EXTRACT PROVIDED:
Message queues

Helps agents spell out idempotency keys, dedupe windows, and partition ordering under at-least-once delivery, and document retries, DLQ, and observability in one contract.

Version message bodies and include trace / correlation ids; avoid non-serializable handles or huge blobs in the queue—use object-storage references when needed.

Consumers must declare max concurrency, prefetch, visibility timeout, and poison handling; retry/backoff policy and DLQ human workflow must be executable.

With transactional outbox or CDC integration, the SKILL should state when a message is considered committed and how to recover from dual-write failures.

Ordering: same entity id as partition key; when cross-entity order is not guaranteed, say so explicitly.
Idempotency: business key + dedupe store or natural primary-key conflict handling.
Backpressure: queue depth alerts tied to consumer scale-out/degradation playbooks.

At-least-once and idempotency

Most managed queues default to at-least-once: the same message may be delivered multiple times (network jitter, consumer crash before ack, partition rebalance, etc.). A SKILL must assume the handler can run again—use idempotency keys, dedupe tables, or natural PK conflicts—not a fantasy of exactly-once end-to-end.

In the contract, name the idempotency field, dedupe window (aligned with business SLA), and semantics on duplicate arrival (ignore / merge / fail to DLQ).

Contrast: exactly-once end-to-end needs coordinated producer and consumer behavior (transaction logs, idempotent consumption, dedupe storage) with higher cost and ops complexity; unless constrained, prefer documenting at-least-once + idempotency in the SKILL.

# Idempotency key design: Redis dedup + DB unique key double protection (Python)
import redis, json
from datetime import timedelta

r = redis.Redis(decode_responses=True)

DEDUP_WINDOW = timedelta(hours=24)   # dedup window aligned with business SLA

def process_order_event(message: dict) -> bool:
    """
    Message shape: { "idempotency_key": "evt-uuid-abc", "order_id": 123, ... }
    Returns True=processed successfully, False=duplicate ignored
    """

MATERIAL PROVIDED:
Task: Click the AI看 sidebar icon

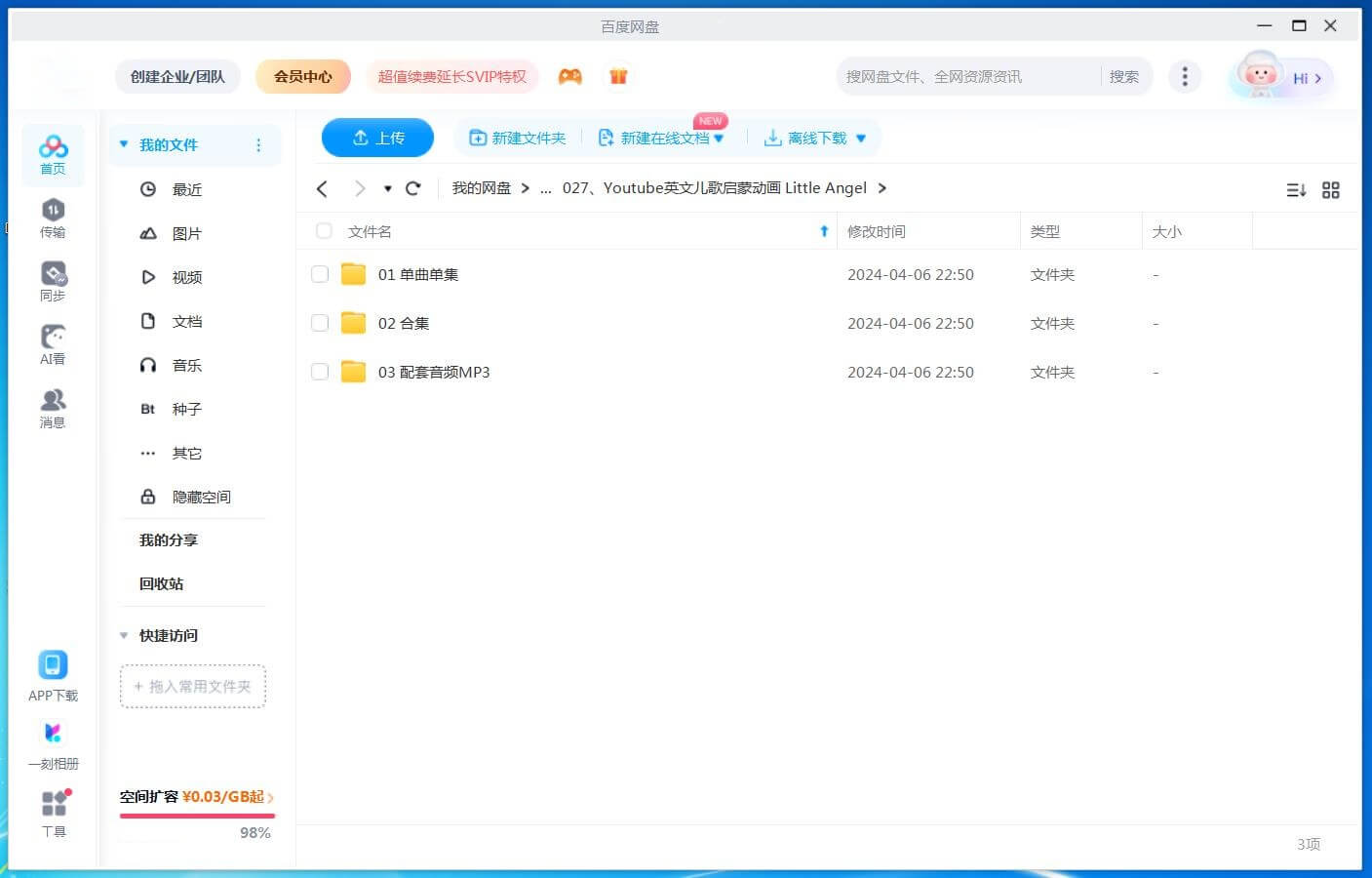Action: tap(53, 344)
--
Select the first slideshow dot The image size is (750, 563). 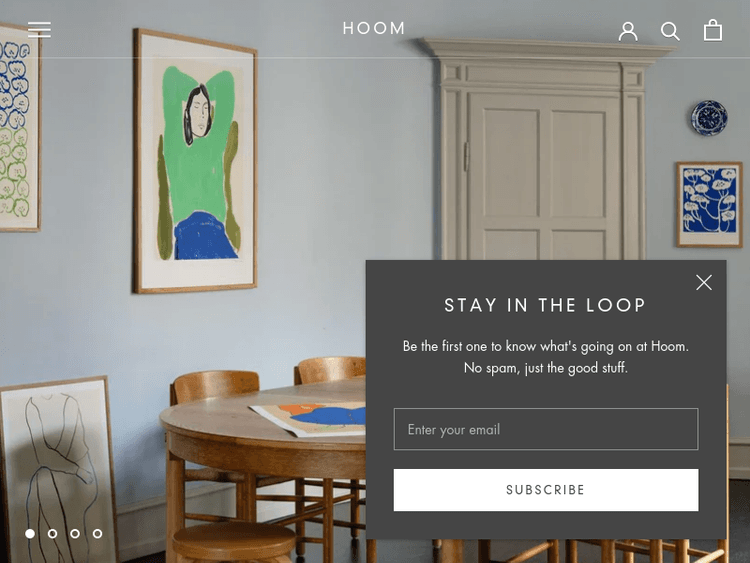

INSTRUCTIONS:
A) Answer these questions about the message queues page, one line each with the matching mark:
(i) What should serve as the partition key to keep ordering?
(ii) What three behaviors on duplicate arrival does the contract choose among?
(iii) How long is the dedup window set to in the Python code?
B) Output a word-for-word copy of the part of the message queues page that begins with the words "Helps agents spell" and ends after the words "must be executable.".

SOLUTION LIST:
A)
(i) The same entity id.
(ii) Ignore, merge, or fail to DLQ.
(iii) 24 hours.

B)
Helps agents spell out idempotency keys, dedupe windows, and partition ordering under at-least-once delivery, and document retries, DLQ, and observability in one contract.

Version message bodies and include trace / correlation ids; avoid non-serializable handles or huge blobs in the queue—use object-storage references when needed.

Consumers must declare max concurrency, prefetch, visibility timeout, and poison handling; retry/backoff policy and DLQ human workflow must be executable.